Figure 2: Thyroid disrupting activity of mixture assessed with XETA.

Screening of thyroid disrupting activity of mixture of 15 molecules at concentrations measured in human amniotic fluid (mix 1x) 10 times more concentrated (mix 10x) and 10 times less concentrated (mix 0.1x) using Tg(thibz:eGFP) tadpoles. (a) GFP fluorescence (mainly localised in heads) of whole tadpoles exposed to mixture at 0.1x, 1x, 10x or a TR antagonist NH-3 (1 μM) with (right) or without (left) a T₃ spike at 5 × 10⁻⁹ M. Quantification was done on images taken at 72 h exposure. Scattered dot plots are shown with mean +/− SD of five independent pooled experiments (normalised against T₃).
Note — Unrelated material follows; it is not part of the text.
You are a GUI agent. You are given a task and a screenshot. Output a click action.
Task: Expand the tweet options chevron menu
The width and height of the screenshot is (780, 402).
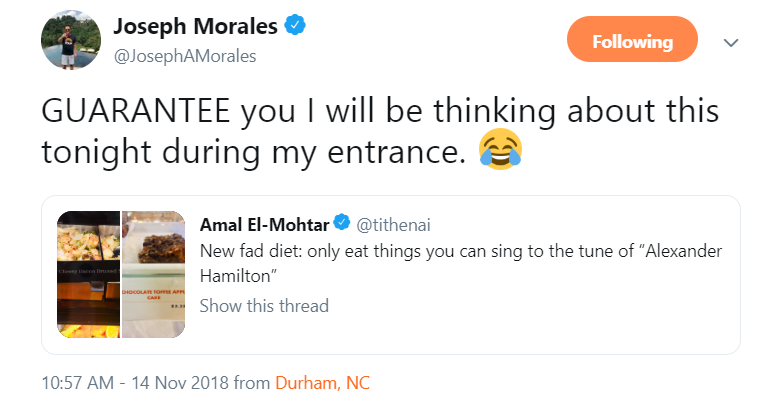coord(731,43)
Statistics used non-parametric Kruskal-Wallis test (*p < 0.05, **p < 0.01, ***p < 0.001, ****p < 0.0001). Hashes (###) represent p < 0.001, T₃ vs Control using column-to-column comparison. (b–d) Histograms represent mean (+/SEM) of relative fluorescence units (RFU) of GFP in forebrain (b), midbrain (c) and hindbrain (d) of tadpoles exposed to mixture for 72 h in the absence of T₃. Regions were delimited manually on ventral brain images (see Fig. S2c). Statistics used non parametric Kruskal Wallis compared to CTRL.